Alongside the world we know exists the Night World, inhabited by vampires and werewolves and witches, and all other manner of supernatural creature, and ruled over by the incredibly strict Night World Council. And one of the Night World’s most fiercely enforced rules is that of isolation; no human can ever know of its existence, under the pain of death – a rule which causes huge problems when some Night World citizens begin to discover that they have human soulmates…

The Night World series is comprised of nine fairly short books, each following a different pair of unlikely soulmates, and vary in quality from great fun, to good fun, to somewhat mediocre. All nine are primarily romance-driven, but most of them also include some kind of stakes for the characters beyond the danger that is posed to them by their feelings for one another – those being the best of the lot.
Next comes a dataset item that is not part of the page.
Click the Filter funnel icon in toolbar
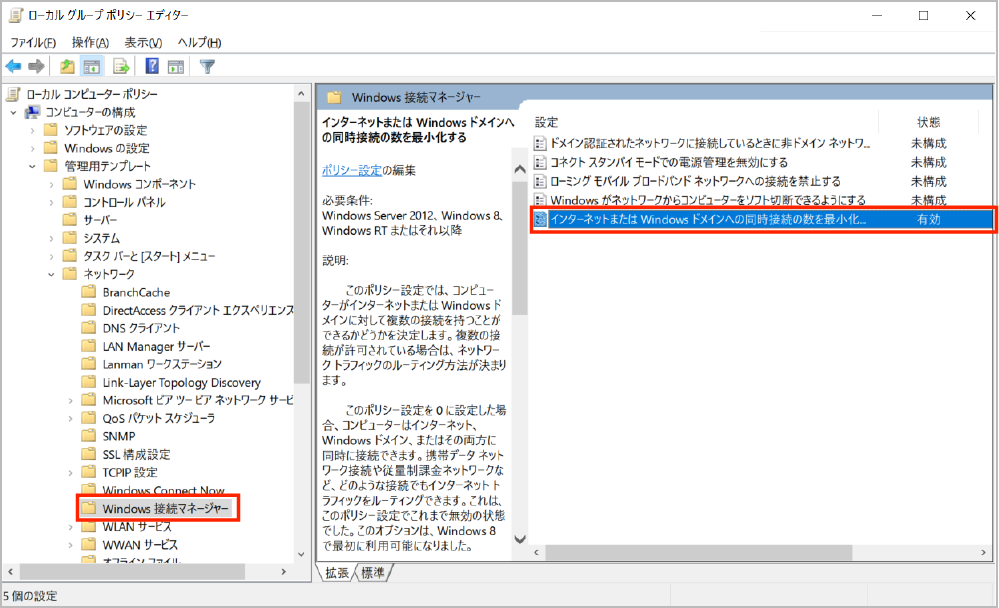The height and width of the screenshot is (608, 999). tap(207, 67)

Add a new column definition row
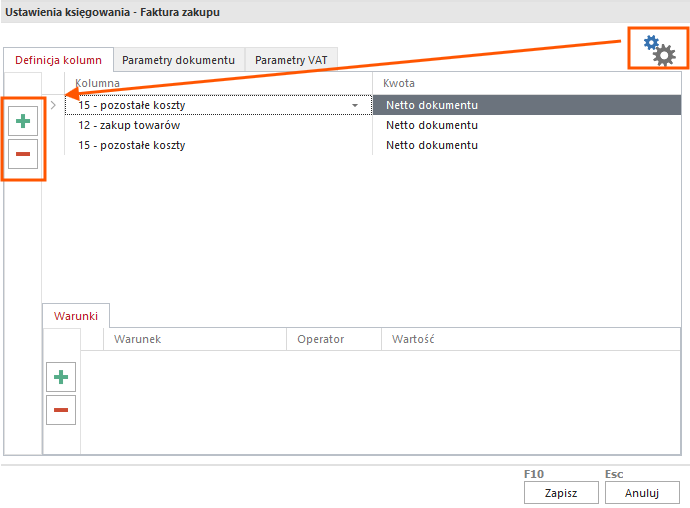pyautogui.click(x=23, y=122)
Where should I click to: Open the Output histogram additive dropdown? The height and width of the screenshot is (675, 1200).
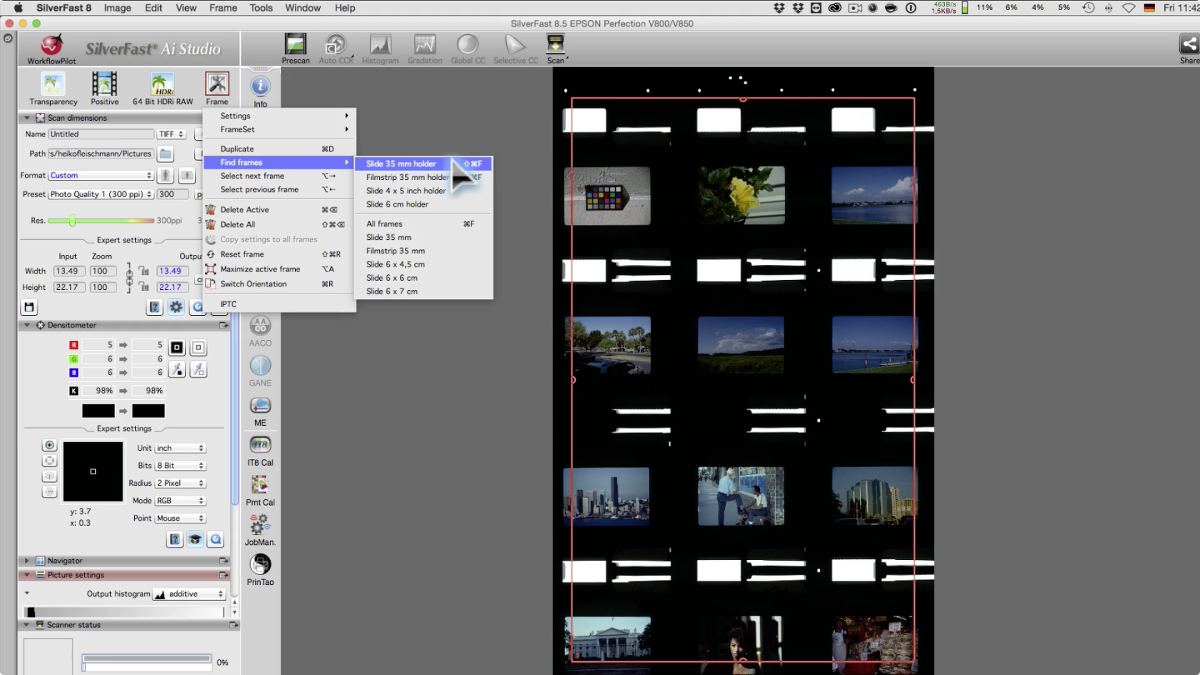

Some of my favourite stories are:

  • Daughters of Darkness (#2), in which the three Redfern sisters (a powerful vampire family) come to live with their estranged aunt, only to find her murdered – which raises the question, who could possibly be able to kill her, in a town where no-one should even know that vampires exist? Meanwhile, their less-than-friendly brother Ash has been dispatched to bring them home, whether they like it or not, and their human neighbour Mary-Lynnette, is becoming increasingly suspicious of their night-time activities.
  • Soulmate (#6), in which Hannah Snow begins finding notes in her own handwriting, warning her of her own death, betrayed by a vampire who claims to love her. He has killed her countless times before, and in every life he is fated to find her again… But in this life, will she be able to break the cycle?
  • and Black Dawn (#8), in which Maggie leaves home in search of her missing brother, only for her search to lead her to one of the Night World’s most closely-guarded secrets: a hidden kingdom ruled by vampires, where the only humans are slaves. There she meets Prince Delos, and learns that she is his soulmate, but even that won’t guarantee her survival, or her brother’s.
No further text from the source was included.